Charles-Alphonse Dufresnoy nasce da famiglia benestante nel 1611. Compie studi di natura umanistica probabilmente presso i Gesuiti, ma ben presto si indirizza alla pratica artistica contro la volontà dei genitori, che lo diseredano. Fra 1633 e 1634 (la data esatta non è nota) si trasferisce a Roma e qui resta per vent’anni. È straordinario, in realtà quanto poco noi si sappia di questi vent’anni, in particolare con riferimento alle frequentazioni di Charles-Alphonse. È certo che, nel 1635, Dufresnoy viene raggiunto da Pierre Mignard (1612-1695), conosciuto probabilmente nell’atelier parigino di Simon Vouet, e i due formano un sodalizio che li rende ‘inseparabili’ (tali vengono appunto descritti nella letteratura artistica) e che dura vent’anni.

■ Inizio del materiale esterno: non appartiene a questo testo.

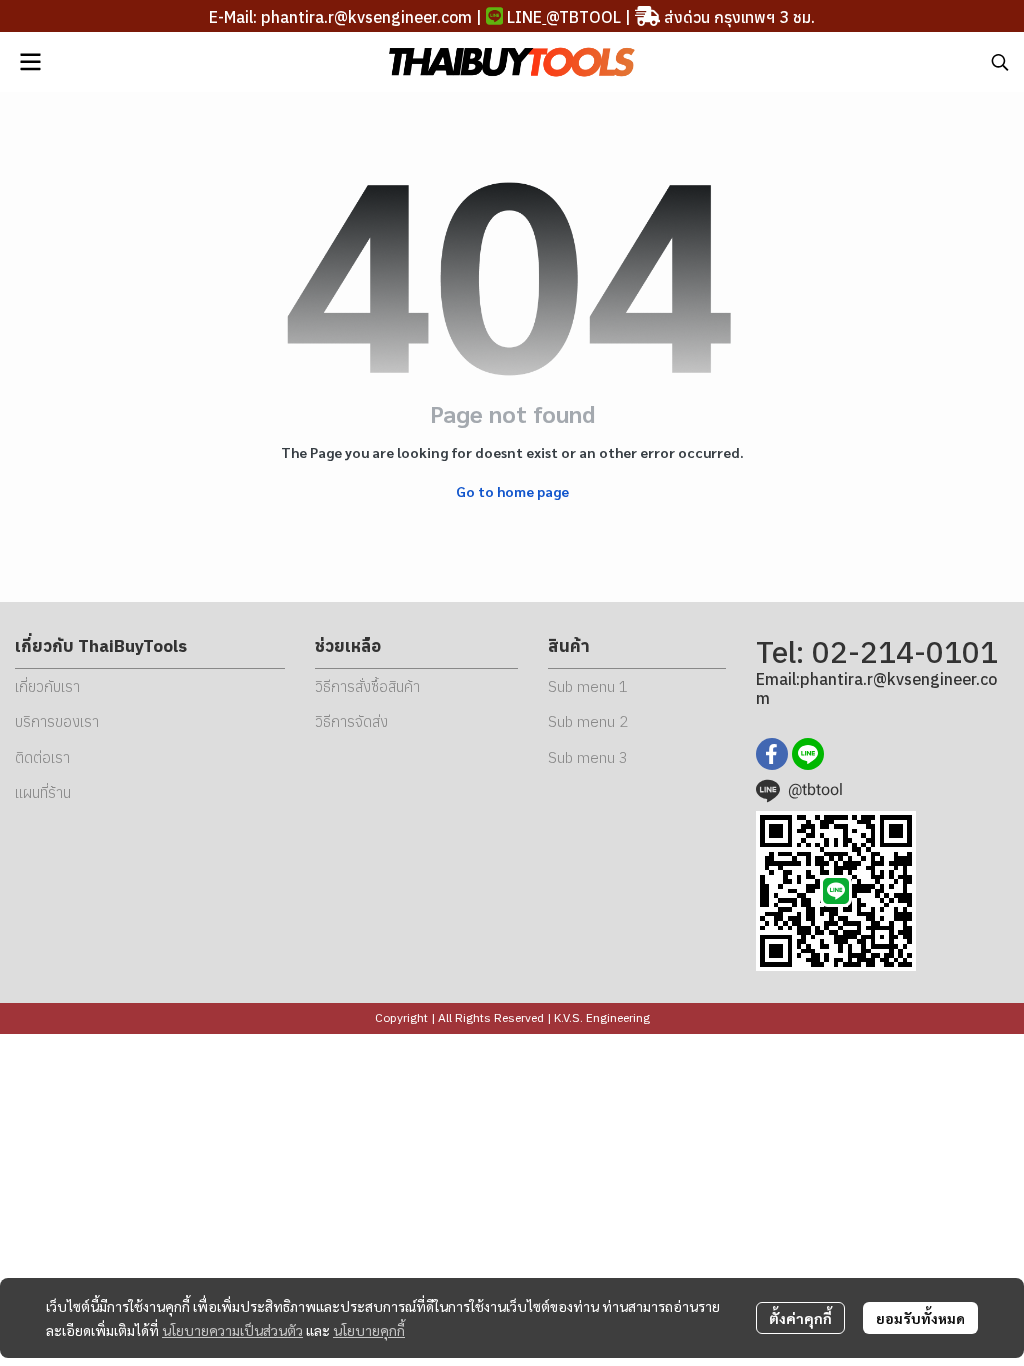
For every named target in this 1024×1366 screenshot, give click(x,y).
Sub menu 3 (588, 757)
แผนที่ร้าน (43, 792)
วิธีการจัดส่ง (351, 721)
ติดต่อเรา (42, 757)
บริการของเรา (57, 721)
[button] (1000, 62)
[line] (808, 754)
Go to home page (512, 491)
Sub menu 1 (588, 686)
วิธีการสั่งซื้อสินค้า (367, 686)
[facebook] (772, 754)
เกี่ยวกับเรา (47, 686)
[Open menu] (30, 62)
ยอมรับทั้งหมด (920, 1318)
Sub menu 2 (588, 721)
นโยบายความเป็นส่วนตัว (232, 1330)
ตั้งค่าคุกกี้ (800, 1318)
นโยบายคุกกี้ (369, 1330)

Mignard ha sicuramente maggiore talento artistico di Dufresnoy (sulle cui realizzazioni artistiche sappiamo in realtà ben poco), mentre Charles-Alphonse manifesta un interesse straordinario per la speculazione teorica che lo porta a consultare gran parte della letteratura artistica dell’epoca. Non sappiamo esattamente quali siano gli anni di compilazione del poema: in senso stretto, si potrebbe prendere per buona un’indicazione dello stesso Dufresnoy, che parla del periodo che va dal 1640 al 1645 (p. 24), ma lo stesso autore (nella dedica a Colbert) finisce per parlare di un impegno durato trentadue anni, il che farebbe pensare che l’erudito francese avesse iniziato praticamente appena arrivato a Roma. E, contemporaneamente, appare difficile pensare a un uomo che per trent’anni si applica esclusivamente alla redazione di un poema di 549 esametri. Alla fine del 1655 o all’inizio del 1656, Dufresnoy torna in Francia, probabilmente per sistemare vicende legate all’eredità dei genitori. Sul tragitto è sicuramente documentata una lunga sosta a Venezia (la passione per Tiziano, in realtà è già presente a Roma e non sappiamo se e quali fossero stati gli spostamenti avvenuti nel corso dei vent’anni italiani; è possibilissimo che fosse stato a Venezia anche prima) così come si presume un passaggio a Mantova di cui si colgono echi nel poema.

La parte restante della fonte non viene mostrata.